At 11 a.m.—Pacific Standard Time—Juno nabbed the title of farthest distance traveled by a solar-powered spacecraft, travelling a whopping 493 million miles from the sun.
The new record outdistances the 492 million miles traveled by the European Space Agency’s Rosetta spacecraft, which was achieved in October 2012.
According to NASA, Juno and Rosetta are the only solar-powered spacecraft to operate beyond the asteroid belt.
Each of Juno’s solar arrays are 261 square feet, and there are around 19,000 solar cells spanning the three arrays. When at Earth distance from the sun, Juno’s solar arrays can generate around 14 kW of electricity. During its orbit around Jupiter, they’ll generate around 500 W. Operating at full-potential, the solar arrays can convert 28% of sunlight into power.
NASA’s history with solar-powered spacecraft dates back to the late 1950s. On March 17, 1958—St. Patrick’s Day—the agency launched the Vanguard 1 from Cape Canaveral. It was the world’s first solar-powered satellite, and the second U.S. satellite flung into orbit. Though its battery-powered transmitter gave out in June 1958, its solar-powered transmitter remained operational until May 1964. The spherical satellite was only 16.5 cm in diameter, whereas the Juno is 66 ft.
At its maximum distance, Juno will be around 517 million miles from the sun.
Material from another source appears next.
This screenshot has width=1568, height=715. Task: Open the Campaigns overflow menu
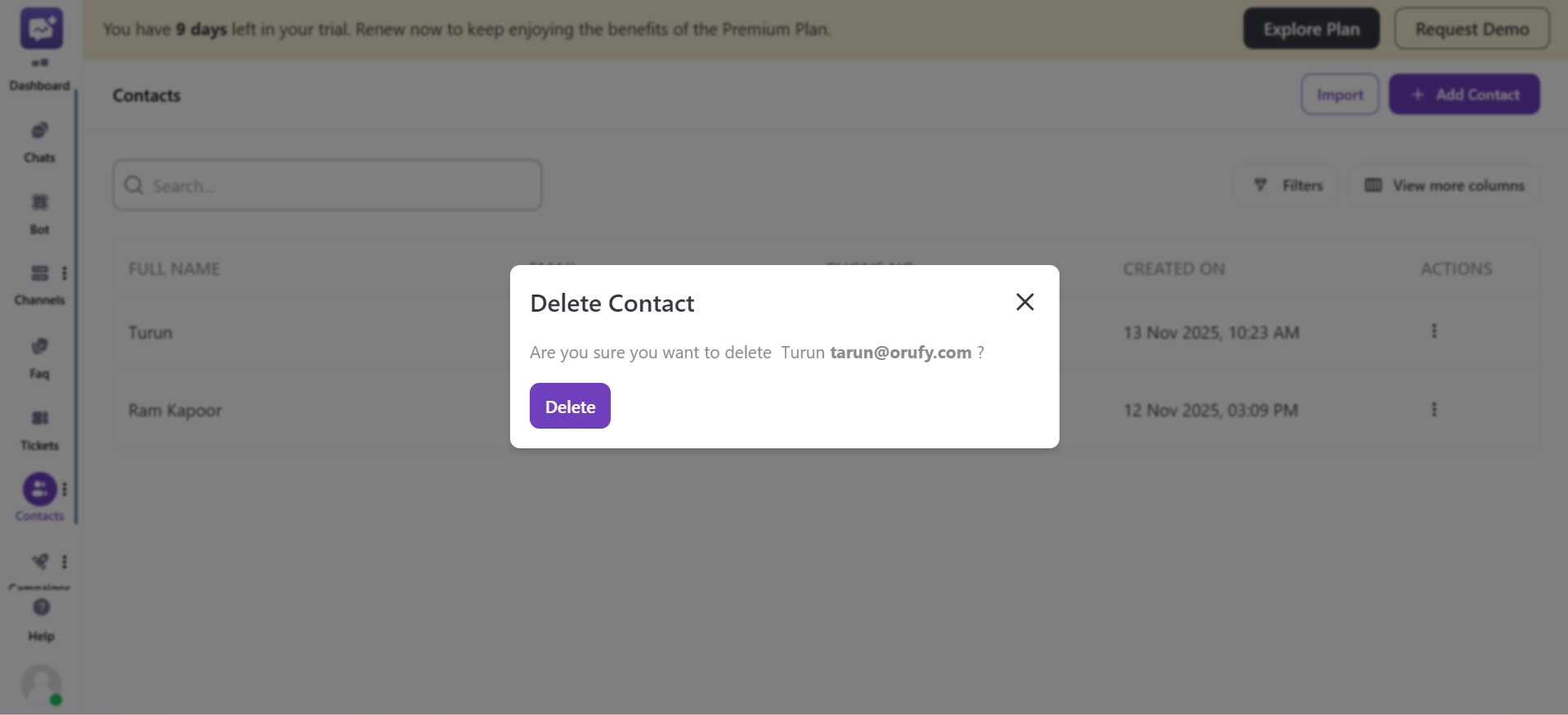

“It is cool we got the record and that our dedicated team of engineers and scientists can chalk up another first in space exploration,” said Juno’s principal investigator Scott Bolton. “But the best is yet to come. We are achieving these records and venturing so far out for a reason—to better understand the biggest world in our solar system and thereby better understand where we came from.”
Specifically, Juno aims to discover how much water is in Jupiter’s atmosphere; what Jupiter’s atmospheric composition is like; and map the planet’s magnetic and gravity fields, among other tasks.